Source data
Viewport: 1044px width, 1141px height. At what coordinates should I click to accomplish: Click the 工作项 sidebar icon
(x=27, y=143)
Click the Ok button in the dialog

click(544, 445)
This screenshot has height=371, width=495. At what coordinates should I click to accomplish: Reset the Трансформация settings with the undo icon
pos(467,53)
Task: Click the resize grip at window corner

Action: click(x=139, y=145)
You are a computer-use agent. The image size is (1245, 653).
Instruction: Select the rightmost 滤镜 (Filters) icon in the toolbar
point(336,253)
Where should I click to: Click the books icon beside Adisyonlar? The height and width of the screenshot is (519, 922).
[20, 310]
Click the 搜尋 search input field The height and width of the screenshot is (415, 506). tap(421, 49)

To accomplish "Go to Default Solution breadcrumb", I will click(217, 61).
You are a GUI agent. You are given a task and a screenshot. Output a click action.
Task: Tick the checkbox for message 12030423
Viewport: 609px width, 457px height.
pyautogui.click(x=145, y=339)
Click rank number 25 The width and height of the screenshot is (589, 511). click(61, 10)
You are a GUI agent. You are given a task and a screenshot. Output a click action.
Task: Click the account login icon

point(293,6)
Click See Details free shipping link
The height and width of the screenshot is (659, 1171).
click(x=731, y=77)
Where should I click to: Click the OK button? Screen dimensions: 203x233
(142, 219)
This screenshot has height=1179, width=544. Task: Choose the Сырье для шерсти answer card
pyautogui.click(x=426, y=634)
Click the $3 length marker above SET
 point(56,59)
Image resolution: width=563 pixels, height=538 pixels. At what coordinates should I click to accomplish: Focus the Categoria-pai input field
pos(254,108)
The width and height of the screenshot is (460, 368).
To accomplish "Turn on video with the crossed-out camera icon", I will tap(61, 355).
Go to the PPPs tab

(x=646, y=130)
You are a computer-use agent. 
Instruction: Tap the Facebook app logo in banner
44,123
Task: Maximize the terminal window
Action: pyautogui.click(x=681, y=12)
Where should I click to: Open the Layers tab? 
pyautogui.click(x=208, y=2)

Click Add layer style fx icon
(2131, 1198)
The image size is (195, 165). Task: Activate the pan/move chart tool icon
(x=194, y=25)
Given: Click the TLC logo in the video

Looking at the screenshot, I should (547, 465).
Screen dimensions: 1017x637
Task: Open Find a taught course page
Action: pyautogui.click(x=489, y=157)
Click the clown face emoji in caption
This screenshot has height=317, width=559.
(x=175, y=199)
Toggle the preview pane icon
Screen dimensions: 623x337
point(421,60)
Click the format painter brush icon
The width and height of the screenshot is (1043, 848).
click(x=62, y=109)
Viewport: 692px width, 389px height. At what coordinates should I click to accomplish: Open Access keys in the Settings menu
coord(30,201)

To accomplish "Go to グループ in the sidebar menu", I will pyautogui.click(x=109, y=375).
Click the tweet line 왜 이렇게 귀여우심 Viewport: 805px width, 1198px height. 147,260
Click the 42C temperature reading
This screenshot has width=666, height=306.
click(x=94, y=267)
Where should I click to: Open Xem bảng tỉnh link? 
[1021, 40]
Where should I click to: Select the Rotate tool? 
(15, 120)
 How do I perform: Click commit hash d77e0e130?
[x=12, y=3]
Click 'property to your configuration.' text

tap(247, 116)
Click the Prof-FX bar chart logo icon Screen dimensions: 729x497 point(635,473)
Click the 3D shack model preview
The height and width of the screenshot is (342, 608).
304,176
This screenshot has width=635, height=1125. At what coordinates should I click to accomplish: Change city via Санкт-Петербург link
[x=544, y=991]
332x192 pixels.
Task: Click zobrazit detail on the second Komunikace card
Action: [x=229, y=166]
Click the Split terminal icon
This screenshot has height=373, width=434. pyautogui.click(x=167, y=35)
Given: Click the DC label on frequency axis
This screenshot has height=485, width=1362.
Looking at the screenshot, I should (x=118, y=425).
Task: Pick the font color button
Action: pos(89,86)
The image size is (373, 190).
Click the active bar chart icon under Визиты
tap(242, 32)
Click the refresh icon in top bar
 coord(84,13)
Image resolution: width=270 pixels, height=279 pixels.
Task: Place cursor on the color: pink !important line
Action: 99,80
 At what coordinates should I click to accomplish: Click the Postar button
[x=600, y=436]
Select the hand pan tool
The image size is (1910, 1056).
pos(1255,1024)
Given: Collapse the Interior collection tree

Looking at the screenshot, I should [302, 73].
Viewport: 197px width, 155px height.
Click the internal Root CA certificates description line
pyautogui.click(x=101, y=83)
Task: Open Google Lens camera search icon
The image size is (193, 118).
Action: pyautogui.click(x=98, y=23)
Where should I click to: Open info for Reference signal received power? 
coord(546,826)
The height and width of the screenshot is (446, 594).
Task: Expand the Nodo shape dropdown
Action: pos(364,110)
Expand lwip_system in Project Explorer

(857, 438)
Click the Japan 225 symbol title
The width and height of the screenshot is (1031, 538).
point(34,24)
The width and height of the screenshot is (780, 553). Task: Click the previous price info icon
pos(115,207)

WHAT TO PRODUCE: Reproduce all of the data above line for line, with no changes.

SOLUTION:
Viewport: 1044px width, 1141px height. At what coordinates should I click to accomplish: Click the 工作项 sidebar icon
(x=27, y=143)
Click the Ok button in the dialog

click(544, 445)
This screenshot has height=371, width=495. At what coordinates should I click to accomplish: Reset the Трансформация settings with the undo icon
pos(467,53)
Task: Click the resize grip at window corner

Action: click(x=139, y=145)
You are a computer-use agent. The image size is (1245, 653).
Instruction: Select the rightmost 滤镜 (Filters) icon in the toolbar
point(336,253)
Where should I click to: Click the books icon beside Adisyonlar? The height and width of the screenshot is (519, 922).
[20, 310]
Click the 搜尋 search input field The height and width of the screenshot is (415, 506). tap(421, 49)

To accomplish "Go to Default Solution breadcrumb", I will click(217, 61).
You are a GUI agent. You are given a task and a screenshot. Output a click action.
Task: Tick the checkbox for message 12030423
Viewport: 609px width, 457px height.
pyautogui.click(x=145, y=339)
Click rank number 25 The width and height of the screenshot is (589, 511). click(61, 10)
You are a GUI agent. You are given a task and a screenshot. Output a click action.
Task: Click the account login icon

point(293,6)
Click See Details free shipping link
The height and width of the screenshot is (659, 1171).
click(x=731, y=77)
Where should I click to: Click the OK button? Screen dimensions: 203x233
(142, 219)
This screenshot has height=1179, width=544. Task: Choose the Сырье для шерсти answer card
pyautogui.click(x=426, y=634)
Click the $3 length marker above SET
 point(56,59)
Image resolution: width=563 pixels, height=538 pixels. At what coordinates should I click to accomplish: Focus the Categoria-pai input field
pos(254,108)
The width and height of the screenshot is (460, 368).
To accomplish "Turn on video with the crossed-out camera icon", I will tap(61, 355).
Go to the PPPs tab

(x=646, y=130)
You are a computer-use agent. 
Instruction: Tap the Facebook app logo in banner
44,123
Task: Maximize the terminal window
Action: pyautogui.click(x=681, y=12)
Where should I click to: Open the Layers tab? 
pyautogui.click(x=208, y=2)

Click Add layer style fx icon
(2131, 1198)
The image size is (195, 165). Task: Activate the pan/move chart tool icon
(x=194, y=25)
Given: Click the TLC logo in the video

Looking at the screenshot, I should (547, 465).
Screen dimensions: 1017x637
Task: Open Find a taught course page
Action: pyautogui.click(x=489, y=157)
Click the clown face emoji in caption
This screenshot has height=317, width=559.
(x=175, y=199)
Toggle the preview pane icon
Screen dimensions: 623x337
point(421,60)
Click the format painter brush icon
The width and height of the screenshot is (1043, 848).
click(x=62, y=109)
Viewport: 692px width, 389px height. At what coordinates should I click to accomplish: Open Access keys in the Settings menu
coord(30,201)

To accomplish "Go to グループ in the sidebar menu", I will pyautogui.click(x=109, y=375).
Click the tweet line 왜 이렇게 귀여우심 Viewport: 805px width, 1198px height. 147,260
Click the 42C temperature reading
This screenshot has width=666, height=306.
click(x=94, y=267)
Where should I click to: Open Xem bảng tỉnh link? 
[1021, 40]
Where should I click to: Select the Rotate tool? 
(15, 120)
 How do I perform: Click commit hash d77e0e130?
[x=12, y=3]
Click 'property to your configuration.' text

tap(247, 116)
Click the Prof-FX bar chart logo icon Screen dimensions: 729x497 point(635,473)
Click the 3D shack model preview
The height and width of the screenshot is (342, 608).
304,176
This screenshot has width=635, height=1125. At what coordinates should I click to accomplish: Change city via Санкт-Петербург link
[x=544, y=991]
332x192 pixels.
Task: Click zobrazit detail on the second Komunikace card
Action: [x=229, y=166]
Click the Split terminal icon
This screenshot has height=373, width=434. pyautogui.click(x=167, y=35)
Given: Click the DC label on frequency axis
This screenshot has height=485, width=1362.
Looking at the screenshot, I should (x=118, y=425).
Task: Pick the font color button
Action: pos(89,86)
The image size is (373, 190).
Click the active bar chart icon under Визиты
tap(242, 32)
Click the refresh icon in top bar
 coord(84,13)
Image resolution: width=270 pixels, height=279 pixels.
Task: Place cursor on the color: pink !important line
Action: 99,80
 At what coordinates should I click to accomplish: Click the Postar button
[x=600, y=436]
Select the hand pan tool
The image size is (1910, 1056).
pos(1255,1024)
Given: Collapse the Interior collection tree

Looking at the screenshot, I should [302, 73].
Viewport: 197px width, 155px height.
Click the internal Root CA certificates description line
pyautogui.click(x=101, y=83)
Task: Open Google Lens camera search icon
The image size is (193, 118).
Action: pyautogui.click(x=98, y=23)
Where should I click to: Open info for Reference signal received power? 
coord(546,826)
The height and width of the screenshot is (446, 594).
Task: Expand the Nodo shape dropdown
Action: pos(364,110)
Expand lwip_system in Project Explorer

(857, 438)
Click the Japan 225 symbol title
The width and height of the screenshot is (1031, 538).
point(34,24)
The width and height of the screenshot is (780, 553). Task: Click the previous price info icon
pos(115,207)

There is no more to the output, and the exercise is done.